KABUPATEN TANGERANG, RADARBANTEN.CO.ID – Penjabat (Pj) Bupati Tangerang Andi Ony Prihartono bersama Menteri Perhubungan (Menhub) RI Budi Karya Sumadi melakukan peletakan batu pertama di stasiun baru Jatake, Desa Jatake, Kecamatan Pagedangan, Kabupaten Tangerang pada Sabtu 30 Maret 2024.
Pj Bupati Tangerang, Andi Ony mengapresiasi Sinar Mas Land yang berkolaborasi dengan PT Kereta Api Indonesia (KAI) dan Kementerian Perhubungan untuk pembangunan stasiun kereta di Desa Jatake, Kecamatan Pagedangan ini.
“Saya mengapresiasi dan senang karena Sinar Mas Land berhasil menggandeng Kementerian Perhubungan untuk membangun Stasiun Jatake ini,” ujar Andi Ony.
Dirinya berharap, dengan hadirnya Stasiun Jatake di Kecamatan Pagedangan ini diharapkan semakin memudahkan akses transportasi bagi masyarakat di wilayah Kecamatan Pagedangan, Cisauk, dan BSD City.
“Saya berharap, stasiun Jatake Pagedangan ini diharapkan semakin menambah kemudahan aksesibilitas masyarakat Kabupaten Tangerang khususnya di wilayah Cisauk, Pagedangan dan sekitarnya,”ungkapnya.
Sementara itu, Menteri Perhubungan RI Budi Karya Sumadi mengungkapkan, prosesi ground breaking Stasiun Jatake ini menandai dimulainya pembangunan stasiun oleh Sinar Mas Land melalui PT Bumi Serpong Damai yang berkolaborasi dalam Pembangunan Stasiun Baru Jatake.
Hal ini menandakan suatu bentuk komitmen bersama yang menyinergikan kontribusi antara pemerintah, BUMN, dan swasta dalam merealisasikan pembangunan prasarana perkeretaapian Indonesia tanpa menggunakan anggaran pendapatan dan belanja negara (APBN).
“Saya mengapresiasi kerja sama yang sangat baik antara PT KAI dan PT Bumi Serpong Damai dalam pelaksanaan pembangunan Stasiun Baru Jatake ini.
Sebab kata Budi, proyek seperti ini biasanya disebut creative finance, di mana fungsi prasarana transportasi dikerjasamakan dengan swasta.
“Kita butuh lebih banyak lagi pembangunan seperti ini, sehingga titik-titik simpul atau TOD (Transit Oriented Development) dapat terintegrasi dengan kereta api,”ucap Budi Karya Sumadi.

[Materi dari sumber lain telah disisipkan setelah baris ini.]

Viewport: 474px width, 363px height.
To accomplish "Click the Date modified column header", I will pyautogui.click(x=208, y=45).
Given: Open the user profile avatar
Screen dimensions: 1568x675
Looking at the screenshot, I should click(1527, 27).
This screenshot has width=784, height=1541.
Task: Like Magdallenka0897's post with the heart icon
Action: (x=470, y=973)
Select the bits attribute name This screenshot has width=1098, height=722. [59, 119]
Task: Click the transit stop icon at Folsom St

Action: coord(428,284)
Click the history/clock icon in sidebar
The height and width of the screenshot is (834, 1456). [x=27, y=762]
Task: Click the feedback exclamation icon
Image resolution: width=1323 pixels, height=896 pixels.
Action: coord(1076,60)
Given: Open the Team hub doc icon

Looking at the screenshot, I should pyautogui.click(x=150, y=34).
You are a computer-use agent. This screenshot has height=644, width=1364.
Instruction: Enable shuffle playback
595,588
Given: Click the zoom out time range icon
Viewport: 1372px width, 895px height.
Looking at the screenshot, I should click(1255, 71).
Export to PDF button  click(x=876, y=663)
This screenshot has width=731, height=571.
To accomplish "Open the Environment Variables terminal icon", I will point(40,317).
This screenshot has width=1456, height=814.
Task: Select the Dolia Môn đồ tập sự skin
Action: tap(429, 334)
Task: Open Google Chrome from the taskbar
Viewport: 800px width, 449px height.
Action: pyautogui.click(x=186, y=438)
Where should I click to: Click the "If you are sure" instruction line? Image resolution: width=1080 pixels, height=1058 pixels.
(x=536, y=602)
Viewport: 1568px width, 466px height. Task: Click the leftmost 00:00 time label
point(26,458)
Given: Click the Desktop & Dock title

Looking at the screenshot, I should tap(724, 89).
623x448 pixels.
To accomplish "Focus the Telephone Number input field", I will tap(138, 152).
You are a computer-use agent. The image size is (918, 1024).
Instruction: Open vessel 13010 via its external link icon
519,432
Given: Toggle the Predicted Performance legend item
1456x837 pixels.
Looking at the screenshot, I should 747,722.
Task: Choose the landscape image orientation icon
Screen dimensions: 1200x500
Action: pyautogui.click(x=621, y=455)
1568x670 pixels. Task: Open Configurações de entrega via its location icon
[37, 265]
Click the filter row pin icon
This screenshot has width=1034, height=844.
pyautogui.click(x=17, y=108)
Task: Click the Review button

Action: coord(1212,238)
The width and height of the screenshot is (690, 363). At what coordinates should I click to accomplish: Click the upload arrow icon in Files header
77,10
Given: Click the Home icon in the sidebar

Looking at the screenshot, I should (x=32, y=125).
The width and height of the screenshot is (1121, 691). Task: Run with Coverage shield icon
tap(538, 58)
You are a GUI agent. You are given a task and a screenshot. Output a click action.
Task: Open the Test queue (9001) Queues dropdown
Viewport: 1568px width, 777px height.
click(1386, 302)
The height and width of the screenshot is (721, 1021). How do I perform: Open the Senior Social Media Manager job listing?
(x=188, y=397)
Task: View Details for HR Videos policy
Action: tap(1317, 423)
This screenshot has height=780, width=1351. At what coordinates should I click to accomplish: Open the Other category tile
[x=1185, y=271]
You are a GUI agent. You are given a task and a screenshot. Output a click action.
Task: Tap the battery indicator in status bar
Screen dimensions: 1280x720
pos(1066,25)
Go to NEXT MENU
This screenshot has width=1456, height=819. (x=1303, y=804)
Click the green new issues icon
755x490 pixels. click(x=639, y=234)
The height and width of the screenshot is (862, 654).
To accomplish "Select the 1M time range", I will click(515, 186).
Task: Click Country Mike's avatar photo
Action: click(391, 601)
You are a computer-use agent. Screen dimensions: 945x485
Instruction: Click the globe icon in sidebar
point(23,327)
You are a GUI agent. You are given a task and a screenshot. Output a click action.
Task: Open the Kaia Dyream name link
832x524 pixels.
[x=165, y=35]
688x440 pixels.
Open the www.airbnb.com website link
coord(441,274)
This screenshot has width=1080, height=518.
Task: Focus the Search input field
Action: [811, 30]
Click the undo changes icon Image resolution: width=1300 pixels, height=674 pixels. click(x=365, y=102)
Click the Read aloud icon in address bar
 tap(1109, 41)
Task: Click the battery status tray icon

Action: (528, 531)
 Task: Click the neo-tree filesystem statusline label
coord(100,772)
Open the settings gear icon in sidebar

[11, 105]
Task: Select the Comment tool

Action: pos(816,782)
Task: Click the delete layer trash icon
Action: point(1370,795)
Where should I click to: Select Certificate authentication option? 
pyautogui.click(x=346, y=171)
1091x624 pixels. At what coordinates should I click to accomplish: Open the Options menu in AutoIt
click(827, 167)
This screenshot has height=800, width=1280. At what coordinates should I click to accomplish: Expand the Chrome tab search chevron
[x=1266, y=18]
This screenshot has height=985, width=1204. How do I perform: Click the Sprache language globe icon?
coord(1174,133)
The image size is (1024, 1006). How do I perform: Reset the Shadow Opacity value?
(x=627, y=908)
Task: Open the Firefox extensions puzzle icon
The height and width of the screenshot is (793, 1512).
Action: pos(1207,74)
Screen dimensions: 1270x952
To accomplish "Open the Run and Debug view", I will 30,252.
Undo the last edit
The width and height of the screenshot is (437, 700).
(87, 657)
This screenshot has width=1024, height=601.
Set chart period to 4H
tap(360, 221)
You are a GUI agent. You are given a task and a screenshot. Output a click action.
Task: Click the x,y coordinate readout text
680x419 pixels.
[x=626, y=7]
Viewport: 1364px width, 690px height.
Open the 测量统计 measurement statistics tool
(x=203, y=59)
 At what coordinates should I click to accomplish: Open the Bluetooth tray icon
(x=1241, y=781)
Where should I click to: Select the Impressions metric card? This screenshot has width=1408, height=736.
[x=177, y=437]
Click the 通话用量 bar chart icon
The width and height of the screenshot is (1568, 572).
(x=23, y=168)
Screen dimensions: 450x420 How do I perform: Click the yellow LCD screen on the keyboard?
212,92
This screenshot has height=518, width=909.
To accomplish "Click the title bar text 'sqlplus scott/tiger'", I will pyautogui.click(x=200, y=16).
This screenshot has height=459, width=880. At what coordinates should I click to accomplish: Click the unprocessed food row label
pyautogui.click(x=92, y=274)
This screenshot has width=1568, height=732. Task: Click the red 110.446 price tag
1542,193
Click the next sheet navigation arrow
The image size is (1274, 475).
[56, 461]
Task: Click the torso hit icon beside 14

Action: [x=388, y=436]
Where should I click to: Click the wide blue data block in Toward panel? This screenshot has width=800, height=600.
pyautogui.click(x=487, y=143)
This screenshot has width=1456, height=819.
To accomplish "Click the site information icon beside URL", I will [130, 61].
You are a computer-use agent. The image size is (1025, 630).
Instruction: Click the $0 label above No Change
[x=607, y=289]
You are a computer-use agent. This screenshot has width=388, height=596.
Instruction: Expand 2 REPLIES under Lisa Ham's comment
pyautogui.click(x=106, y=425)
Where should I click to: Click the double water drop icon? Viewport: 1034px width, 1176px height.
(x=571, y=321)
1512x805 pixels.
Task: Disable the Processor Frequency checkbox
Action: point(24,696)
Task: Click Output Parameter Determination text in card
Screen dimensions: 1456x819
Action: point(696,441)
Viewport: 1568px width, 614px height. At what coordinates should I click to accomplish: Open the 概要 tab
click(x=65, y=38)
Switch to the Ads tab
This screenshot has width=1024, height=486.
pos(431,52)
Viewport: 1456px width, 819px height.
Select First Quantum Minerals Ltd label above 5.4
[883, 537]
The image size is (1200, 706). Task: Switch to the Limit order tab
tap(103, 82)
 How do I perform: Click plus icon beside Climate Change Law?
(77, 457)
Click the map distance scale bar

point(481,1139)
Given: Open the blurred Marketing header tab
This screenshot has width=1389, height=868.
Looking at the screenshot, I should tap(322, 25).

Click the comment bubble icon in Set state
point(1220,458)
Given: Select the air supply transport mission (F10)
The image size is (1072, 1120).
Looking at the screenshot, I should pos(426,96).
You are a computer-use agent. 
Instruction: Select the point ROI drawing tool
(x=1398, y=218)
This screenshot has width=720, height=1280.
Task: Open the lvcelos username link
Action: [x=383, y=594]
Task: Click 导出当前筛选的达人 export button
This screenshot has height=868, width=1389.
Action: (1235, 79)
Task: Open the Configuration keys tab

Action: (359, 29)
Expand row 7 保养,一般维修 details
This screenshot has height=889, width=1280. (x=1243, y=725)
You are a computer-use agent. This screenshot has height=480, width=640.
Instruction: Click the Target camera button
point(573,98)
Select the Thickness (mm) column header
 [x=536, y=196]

Menurut dia, pembangunan Stasiun Jatake merupakan bagian dari pengembangan konsep TOD sebagai fasilitas kota baru untuk mengurangi kepadatan transportasi di jalan raya melalui pemaksimalan penggunaan kendaraan umum.
Diharapkan lanjut Budi, dengan berbasis TOD tersebut, pembangunan Stasiun Baru Jatake secara strategis akan menghubungkan moda transportasi KRL dengan kawasan BSD City.
“Semoga nantinya bisa difasilitasi feeder-feeder pada kantong-kantong pemukiman di luar BSD, karena masyarakat di luar BSD juga membutuhkan aksesibilitas,” pungkasnya.
Syukur Lawigena selaku Direktur PT BSD berharap keberadaan Stasiun Jatake dapat mendorong pertumbuhan ekonomi masyarakat dan dalam jangka panjang dapat meningkatkan stabilitas, khususnya di wilayah Kabupaten Tangerang.
“Kami harap, Stasiun Jatake akan memudahkan akses bagi penghuni BSD City dan warga di sekitar Kabupaten Tangerang menuju Jakarta atau sebaliknya,”terangnya.
Kata Syukur, Stasiun Jatake ini berada di KM 37+045, rute Tanah Abang-Rangkasbitung dibangun di atas lahan seluas 2.435 meter persegi.
Pembangunan stasiun Jatake tersebut sudah dimulai sejak Januari 2024 dan direncanakan bisa mulai beroperasi pada pertengahan 2025.
“Di area tersebut nantinya akan dibangun gedung stasiun kereta api dengan 3 lantai dengan luas bangunan sekitar 3.000 meter persegi dan memiliki peron dengan panjang 250 meter dan lebar masing-masing peron 6 meter,” tutupnya.